The problem ::
Of all the lines in the material, count those containing the string "will" and write only the resulting number.

BEGIN Information provided

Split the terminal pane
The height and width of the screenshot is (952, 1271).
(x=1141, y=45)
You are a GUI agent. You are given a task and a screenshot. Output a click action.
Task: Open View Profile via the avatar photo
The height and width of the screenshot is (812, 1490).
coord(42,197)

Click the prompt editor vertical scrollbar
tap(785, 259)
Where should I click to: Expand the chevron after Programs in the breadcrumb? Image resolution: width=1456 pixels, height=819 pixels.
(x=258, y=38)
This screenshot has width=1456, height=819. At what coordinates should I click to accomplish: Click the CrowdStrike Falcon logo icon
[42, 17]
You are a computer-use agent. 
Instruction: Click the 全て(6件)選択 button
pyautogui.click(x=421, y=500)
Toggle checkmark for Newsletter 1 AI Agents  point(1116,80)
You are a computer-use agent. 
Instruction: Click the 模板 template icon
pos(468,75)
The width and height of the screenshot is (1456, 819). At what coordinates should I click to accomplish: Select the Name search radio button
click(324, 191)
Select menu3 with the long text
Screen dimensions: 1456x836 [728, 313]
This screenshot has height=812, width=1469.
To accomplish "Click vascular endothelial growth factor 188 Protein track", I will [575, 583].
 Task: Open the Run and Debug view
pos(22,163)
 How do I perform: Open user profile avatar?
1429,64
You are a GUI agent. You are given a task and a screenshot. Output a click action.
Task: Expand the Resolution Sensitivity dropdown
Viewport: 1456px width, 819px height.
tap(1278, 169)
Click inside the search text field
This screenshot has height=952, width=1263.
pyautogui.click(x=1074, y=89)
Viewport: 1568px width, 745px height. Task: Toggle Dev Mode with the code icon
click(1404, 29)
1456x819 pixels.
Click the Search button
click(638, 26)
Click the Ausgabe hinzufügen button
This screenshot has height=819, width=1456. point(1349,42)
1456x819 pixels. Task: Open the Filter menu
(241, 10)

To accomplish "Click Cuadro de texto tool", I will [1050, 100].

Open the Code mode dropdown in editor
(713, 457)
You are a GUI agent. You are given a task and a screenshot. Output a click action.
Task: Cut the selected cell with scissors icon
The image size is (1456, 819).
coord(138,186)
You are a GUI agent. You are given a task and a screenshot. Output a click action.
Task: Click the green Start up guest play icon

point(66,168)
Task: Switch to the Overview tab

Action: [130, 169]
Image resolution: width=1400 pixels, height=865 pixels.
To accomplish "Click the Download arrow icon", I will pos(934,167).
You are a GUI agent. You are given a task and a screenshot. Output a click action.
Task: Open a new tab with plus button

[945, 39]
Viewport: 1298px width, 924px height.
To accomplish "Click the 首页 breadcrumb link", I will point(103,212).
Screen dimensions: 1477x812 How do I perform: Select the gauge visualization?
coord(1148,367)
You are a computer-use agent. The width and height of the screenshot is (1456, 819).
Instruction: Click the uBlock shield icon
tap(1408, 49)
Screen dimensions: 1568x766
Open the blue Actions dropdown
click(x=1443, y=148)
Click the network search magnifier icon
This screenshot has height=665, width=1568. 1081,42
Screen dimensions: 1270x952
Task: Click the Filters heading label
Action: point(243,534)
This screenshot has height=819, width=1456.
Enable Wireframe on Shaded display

END Information provided

Task response ::
4